A READER rang, claiming that British survivors of the Japanese prisoner-of-war camps saw the tsunami as "payback time" for the wartime brutality of the Imperial Japanese army. I do not believe a word of it. I have met many veterans who went through the ghastly experience of being PoWs. I remember one who, in August 1945, wanted to see atom bombs dropped on every Japanese town and village to wipe out the entire nation. But I would be astonished, 65 years on, if any of the old soldiers I knew would feel anything other than the deepest sympathy for the shattered and bereaved people of Japan. They were bigger men than that.
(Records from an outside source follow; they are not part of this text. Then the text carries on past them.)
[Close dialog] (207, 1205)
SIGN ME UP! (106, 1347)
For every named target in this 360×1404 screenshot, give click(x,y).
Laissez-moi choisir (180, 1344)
A NEW app for your iPhone is known as Skiver and offers a range of plausible illnesses, and their symptoms, for anyone phoning the boss to take a day of "ill". Why are we not surprised to learn that this invaluable aid to throwing a sickie has been developed by a software firm at Gateshead in Geordieland, the spiritual home of Andy Capp?
BIOLOGY is fascinating. Six weeks ago the chap next door chopped down a horse chestnut tree and left a pile of brushwood. This weekend, the sticky buds began to swell and glisten on the severed twigs. Spooky.
PHYSICS, on the other hand, is deadly dull. If physics were exciting, it would be the subject we all wanted to do at school. As it is, we drop it at the earliest opportunity, entering adult life with disconnected snatches of utterly useless information concerning the displacement of bodies, the speed of light and some old Greek bloke in a bath.
So here's a brilliant idea. Let's make a TV series about physics and give it a really whammo name like Wonders of the Universe (BBC2). Let's get that hip, happening, mop-haired Professor Brian Cox to say incredibly gobsmacking things like: "Every atom in your body was forged in the furnace of the universe" and see what happens.
What happens is that we lose one hour of our lives to physics every Sunday night and are reminded why we packed it in after the fifth form. And even when he's given a line to deliver about atoms and universes, Cox manages to make it about as exciting as Nora Batty ordering suet. Am I missing something?
IF YOU think the Germans have no sense of humour, then you have obviously never met an American in authority. "Unsmiling" barely begins to describe the average US cop or immigration officer and it seems this joyless mind-set extends to military guards. Bradley Manning, the 23-year-old US soldier in custody for allegedly slipping state secrets to Wikileaks, had his shoelaces, trousers, shirt and belt removed to prevent him taking his own life. He joked with his guards that he could probably hang himself with his underpants. So they took those away, too.